(Collected data)

BEGIN

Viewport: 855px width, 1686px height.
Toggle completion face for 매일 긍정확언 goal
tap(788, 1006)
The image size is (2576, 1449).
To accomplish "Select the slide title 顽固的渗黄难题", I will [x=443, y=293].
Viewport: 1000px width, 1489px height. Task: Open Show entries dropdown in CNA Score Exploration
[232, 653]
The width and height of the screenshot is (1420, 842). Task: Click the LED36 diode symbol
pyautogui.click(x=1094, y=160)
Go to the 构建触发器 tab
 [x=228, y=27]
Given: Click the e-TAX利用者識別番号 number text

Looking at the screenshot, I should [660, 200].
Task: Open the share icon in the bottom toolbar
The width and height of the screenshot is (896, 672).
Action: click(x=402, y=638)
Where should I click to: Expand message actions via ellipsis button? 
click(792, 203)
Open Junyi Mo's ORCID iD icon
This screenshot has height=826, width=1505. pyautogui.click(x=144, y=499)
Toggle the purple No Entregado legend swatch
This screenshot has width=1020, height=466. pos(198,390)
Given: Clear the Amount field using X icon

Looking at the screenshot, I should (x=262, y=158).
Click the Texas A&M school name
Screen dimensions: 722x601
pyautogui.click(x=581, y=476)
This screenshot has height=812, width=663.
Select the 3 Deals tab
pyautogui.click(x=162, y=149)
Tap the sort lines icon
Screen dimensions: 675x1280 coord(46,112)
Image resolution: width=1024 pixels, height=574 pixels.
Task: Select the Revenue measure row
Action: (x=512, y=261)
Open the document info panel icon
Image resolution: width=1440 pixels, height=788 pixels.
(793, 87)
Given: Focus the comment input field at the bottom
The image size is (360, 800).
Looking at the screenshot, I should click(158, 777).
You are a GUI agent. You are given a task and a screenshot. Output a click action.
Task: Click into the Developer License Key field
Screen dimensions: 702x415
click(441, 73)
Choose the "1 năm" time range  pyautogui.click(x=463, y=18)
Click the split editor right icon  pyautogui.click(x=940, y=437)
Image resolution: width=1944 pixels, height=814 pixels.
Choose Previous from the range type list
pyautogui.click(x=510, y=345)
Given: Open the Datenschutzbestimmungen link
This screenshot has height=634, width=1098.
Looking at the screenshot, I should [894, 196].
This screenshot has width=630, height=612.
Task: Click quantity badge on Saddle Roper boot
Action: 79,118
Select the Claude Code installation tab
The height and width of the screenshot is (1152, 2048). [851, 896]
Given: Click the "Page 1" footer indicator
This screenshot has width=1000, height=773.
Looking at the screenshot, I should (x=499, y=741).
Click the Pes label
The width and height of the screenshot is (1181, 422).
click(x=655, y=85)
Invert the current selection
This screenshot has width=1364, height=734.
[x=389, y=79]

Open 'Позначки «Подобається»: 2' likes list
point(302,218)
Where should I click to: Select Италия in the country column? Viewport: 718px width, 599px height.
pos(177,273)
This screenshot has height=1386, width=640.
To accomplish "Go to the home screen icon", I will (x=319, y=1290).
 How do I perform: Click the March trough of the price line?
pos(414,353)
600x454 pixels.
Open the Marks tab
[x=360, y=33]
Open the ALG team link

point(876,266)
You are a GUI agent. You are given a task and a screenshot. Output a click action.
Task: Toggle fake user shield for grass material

END

Work to be completed:
Look through the records and gather every line containing "will".

Output:
To accomplish "Select the slide title 顽固的渗黄难题", I will [x=443, y=293].
To accomplish "Go to the home screen icon", I will (x=319, y=1290).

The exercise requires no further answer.